With a closed mortgage, on the other hand, the interest rate is more attractive than a closed mortgage because you’re limited by how much extra you can pay towards your mortgage each year. So, the compromise here is that you’ll face a prepayment limit. This means that you’re only permitted to pay a certain percentage of your original or current balance per year – often 15%, on average, but this varies between lenders. If you have the choice, be sure to always opt for the original balance prepayment option as it will enable you to pay off more in a year. And if you choose to pay more than your annual limit, you’ll receive a prepayment penalty. It’s important, therefore, to be aware of your limits and stay within them.
Variable Mortgage Rates vs Fixed Mortgage Rates
A variable-rate mortgage fluctuates with the lender’s prime rate throughout your mortgage term. While your mortgage payment will remain the same throughout your term, your interest rate may change based on market conditions. So, if the prime rate rises or falls, this impacts the amount of principal you pay off each month. When rates on variable-rate mortgages drop, more of your payment is applied to your principal balance. And, conversely, if rates increase, more of your payment will go towards the interest portion of your mortgage.
A fixed-rate mortgage keeps your interest rate steady over the term of your mortgage. Historically, variable rates have paid off for Canadians over time, as a variable-rate mortgage often allows you to take advantage of lower rates as the interest rate is calculated on an ongoing basis at a lender’s prime rate minus a set percentage.
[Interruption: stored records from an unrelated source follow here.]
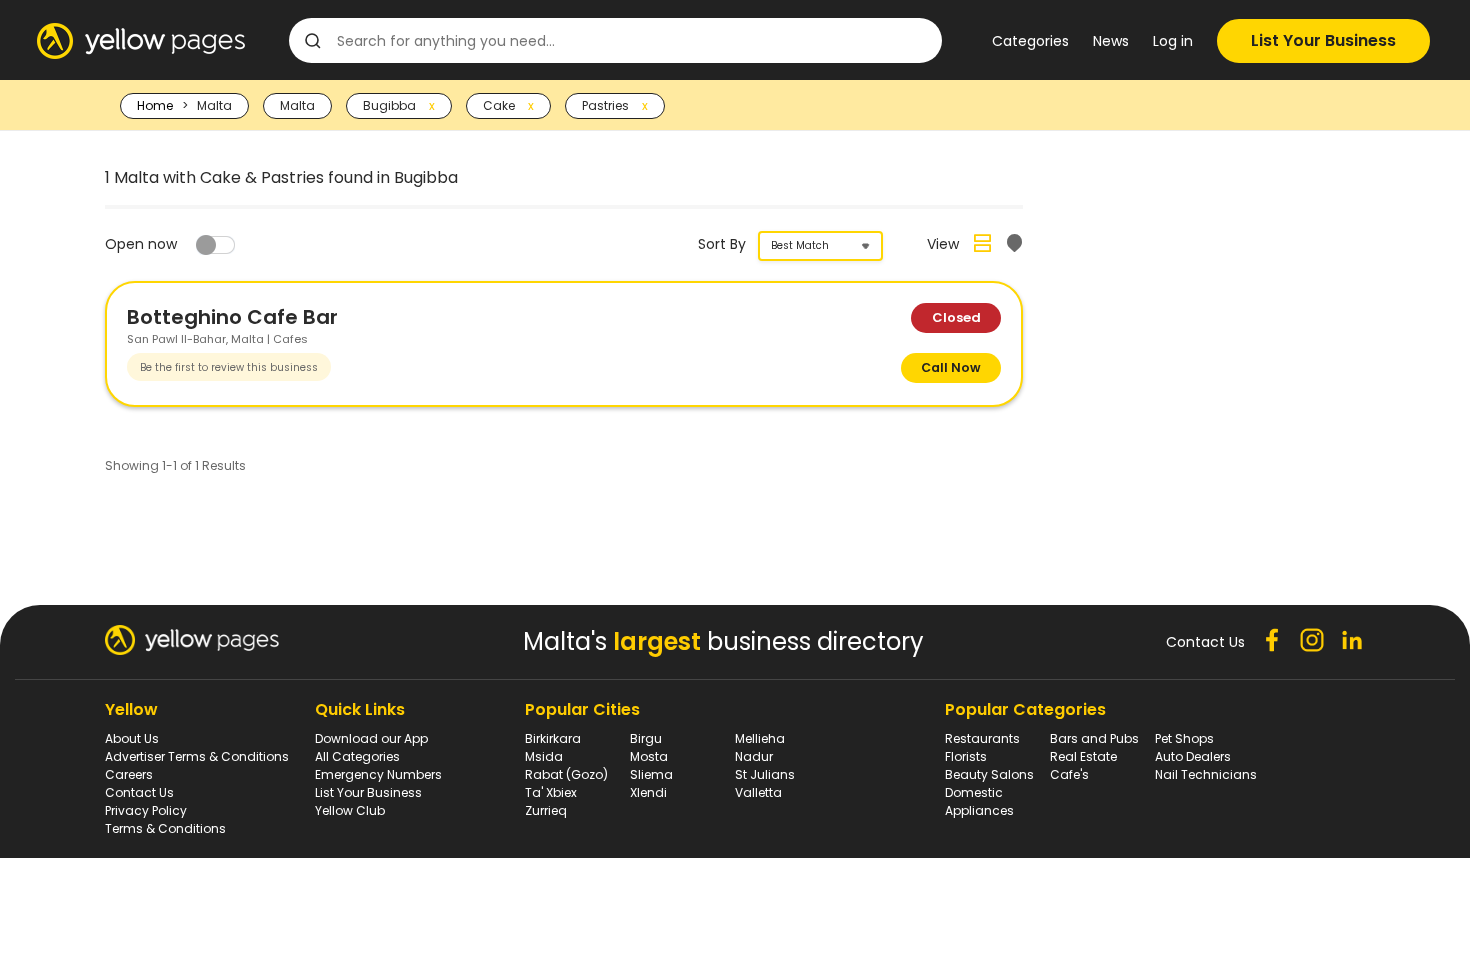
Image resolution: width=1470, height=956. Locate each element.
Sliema (651, 774)
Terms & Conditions (165, 828)
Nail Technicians (1206, 774)
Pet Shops (1184, 738)
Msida (544, 756)
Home (155, 105)
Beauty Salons (989, 774)
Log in (1173, 41)
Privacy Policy (146, 810)
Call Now (951, 367)
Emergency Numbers (378, 774)
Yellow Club (350, 810)
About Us (132, 738)
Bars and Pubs (1094, 738)
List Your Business (1323, 40)
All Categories (357, 756)
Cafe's (1069, 774)
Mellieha (760, 738)
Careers (129, 774)
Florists (966, 756)
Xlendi (648, 792)
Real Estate (1083, 756)
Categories (1030, 41)
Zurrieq (546, 810)
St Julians (765, 774)
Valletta (758, 792)
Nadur (754, 756)
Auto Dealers (1193, 756)
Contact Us (139, 792)
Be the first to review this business (229, 367)
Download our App (371, 738)
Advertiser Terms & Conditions (197, 756)
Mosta (649, 756)
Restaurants (982, 738)
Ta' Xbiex (551, 792)
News (1111, 41)
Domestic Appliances (979, 801)
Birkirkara (553, 738)
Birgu (646, 738)
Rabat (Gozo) (566, 774)
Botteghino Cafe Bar (232, 317)
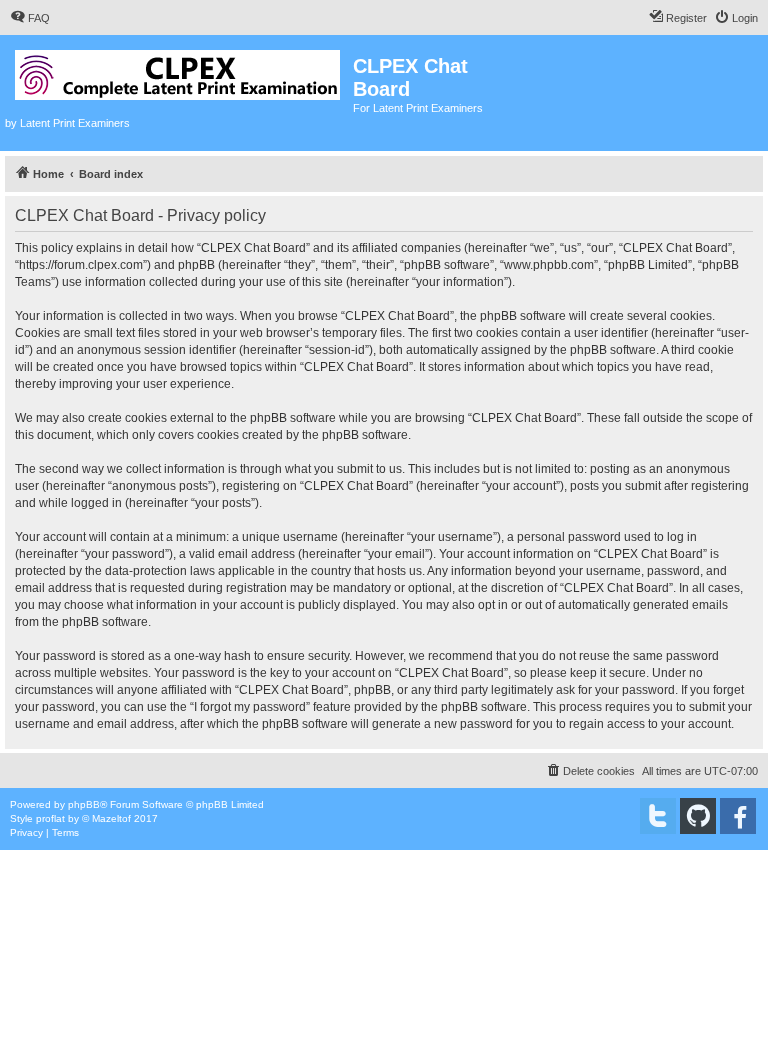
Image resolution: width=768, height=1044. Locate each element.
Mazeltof (111, 818)
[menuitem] (30, 18)
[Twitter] (658, 816)
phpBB (84, 804)
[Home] (179, 71)
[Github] (698, 816)
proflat (50, 818)
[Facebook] (738, 816)
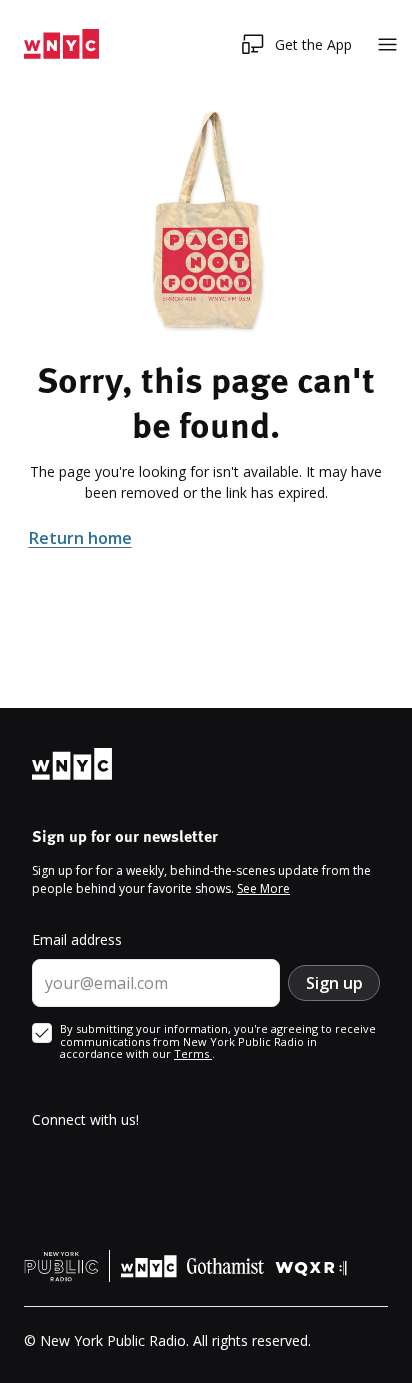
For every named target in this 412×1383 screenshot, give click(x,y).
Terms (193, 1053)
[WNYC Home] (61, 44)
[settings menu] (387, 44)
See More (263, 888)
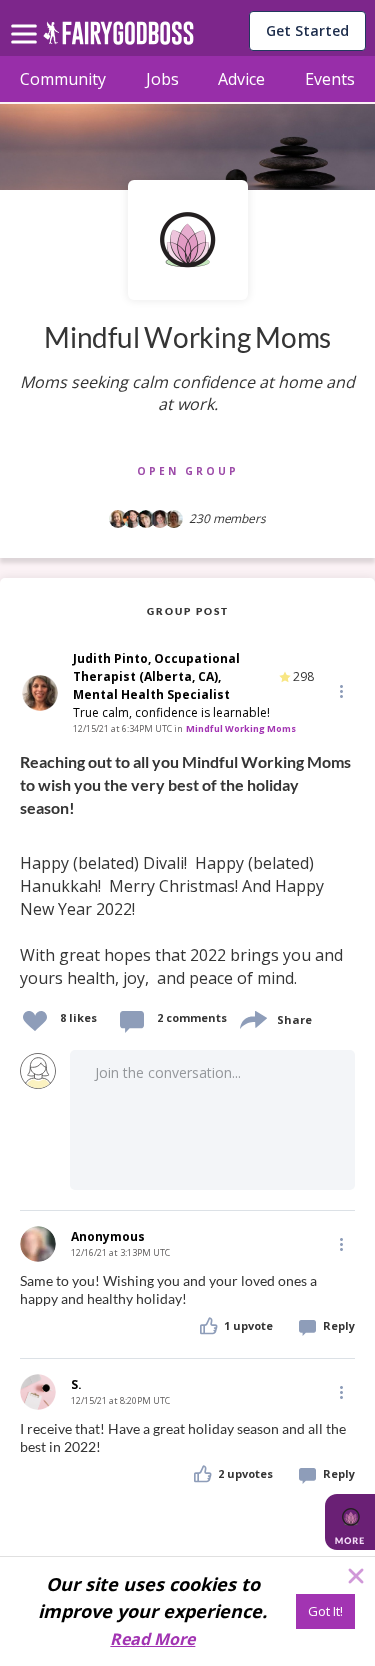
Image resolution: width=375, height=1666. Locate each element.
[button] (340, 691)
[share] (252, 1017)
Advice (241, 79)
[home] (118, 38)
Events (330, 79)
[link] (187, 871)
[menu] (27, 18)
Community (63, 79)
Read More (152, 1639)
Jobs (162, 79)
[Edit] (340, 690)
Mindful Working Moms (241, 728)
Still, many conservative borrowers would rather pay more for the security of a fixed rate option than have to worry about the fluctuation of a variate rate alternative.
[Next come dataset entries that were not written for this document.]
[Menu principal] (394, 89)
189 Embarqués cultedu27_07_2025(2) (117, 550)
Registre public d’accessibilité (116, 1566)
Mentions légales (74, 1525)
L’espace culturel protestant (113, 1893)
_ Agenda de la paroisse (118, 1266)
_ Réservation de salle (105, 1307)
There’s no doubt that the five-year fixed-rate mortgage is the most common choice selected by Canadian homeowners. But, this isn’t the best option for everyone, regardless of its popularity. Your decision should be based on your tolerance for risk as well as your ability to withstand increases in mortgage payments. This is where our expert support is even more invaluable.
What are Prepayment Options?
Prepayment privileges enable you to make extra payments each year up to a certain amount based on your lender’s specific rules. It’s a great option to have because every dollar you pay towards the principal balance of your mortgage reduces the overall interest you’ll pay. This can shave a lot of time off the number of years it’ll take you to become mortgage free
There are a number of ways you can take advantage of prepayments, including:
- Lump-sum payments – Use work bonuses, inheritances or extra savings to your advantage
- Payment schedule – Switch your payment frequency to accelerated bi-weekly mortgage payments. With this option, you’re making one additional monthly payment per year, which can really add up over time
- Increase regular payments – Rounding up your regular mortgage payments even a few dollars each cycle can help your balance decline sooner
What’s a Mortgage Rate Hold?
If you’re planning to buy property in the near future, it’s a wise choice to request that nesto secure a rate hold on your behalf so you don’t have to worry about interest rates rising while you’re home shopping.
Ensuring you have a rate hold in place is like having insurance on your mortgage rate – you no longer have to worry about mortgage rates increasing while you find your new home over the next 90-120 days.